Evaluation: Wenham has rightly understood that biblical narrative is not simply story for the sake of story or entertainment. Nor is the biblical author merely writing to convey information. He is writing to convey a theological story, a story in which God is portrayed at work with a definite purpose in the world. The stories included in the text are stories which God has inspired in order to best communicate his story to the world, both the “implied reader” and all others who will read the Bible.

Wenham’s Basic Foundation of Communication

Author > (Implied Author) > Text > (Implied Reader) > Reader

This approach inserts two “fictional” people into the equation.

1. The implied author “projects an image of himself and his attitudes that may differ considerably from what he is like in real life. Usually one suspects that the implied author is better than the real author” (p. 9). With respect to this implied author, Wenham states, “In most Old Testament narrative the narrator is apparently omniscient. He informs the reader what people think, what they do in secret, and most importantly what God thinks” (p. 10). Wenham seems to highlight the implied author over the implied audience when he states, “The central critical problem is to discover the implied author and his outlook” (p. 9).

2. The implied reader is the one that the author has in mind from whom he desires to elicit a response: “A text is essentially a message from an author to its first readers, which the author hoped would be understood and acted on. Because both readers and author shared a common language and culture, there was a reasonable chance that the writer’s intentions would be realised and the message understood correctly. Our distance in time and space from the author and first readers makes it much more difficult to pick up the original sense of the message” (p. 1). Wenham later states, “The writer makes a guess at his reader’s knowledge, experience, and outlook and pitches his presentation to appeal to this implied reader. If a real reader is to grasp accurately what the writer is saying, he must approximate to this implied reader, otherwise he is likely top pick up the wrong end of the stick” (p. 9).

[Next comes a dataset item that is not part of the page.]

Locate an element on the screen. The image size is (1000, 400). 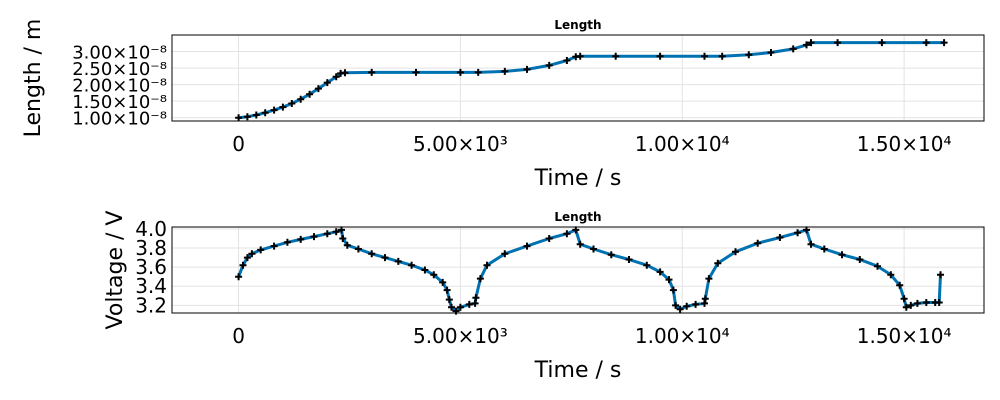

Evaluation: Though this structure has some theoretical merit, it is not altogether necessary since it is normally assumed that the author was writing without revealing everything about himself to an assumed or intended audience without knowing everything about them. Furthermore, it does not seem to further his thesis in any meaningful way since the distinction between the real author and the implied author is indistinguishable. That this implied author has a moral or ethical viewpoint, presumably received or directed by God, is without dispute. The challenge is to determine when the author is inserting his view into the lives or words of the characters as opposed to when the author is letting them speak for themselves.[1]

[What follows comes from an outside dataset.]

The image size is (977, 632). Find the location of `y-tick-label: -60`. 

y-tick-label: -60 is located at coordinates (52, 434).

Wenham is here defending what is essentially the idea of attempting to understand the story in its original context, or trying to understand what the original author would have intended his original audience to understand. The distance and time that separates the modern reader, along with his cultural biases and perspectives make it difficult to become completely objective or completely involved in the story. The implied author and implied reader is the one that we glean from our own background as we come to the text. So Wenham is mostly correct in asserting that we need to understand what the original author (implied or actual) intended his original audience (implied or actual) to understand and to do based on his message to them.

[1] Wenham discusses this on p. 10 with respect to the various speeches in Job.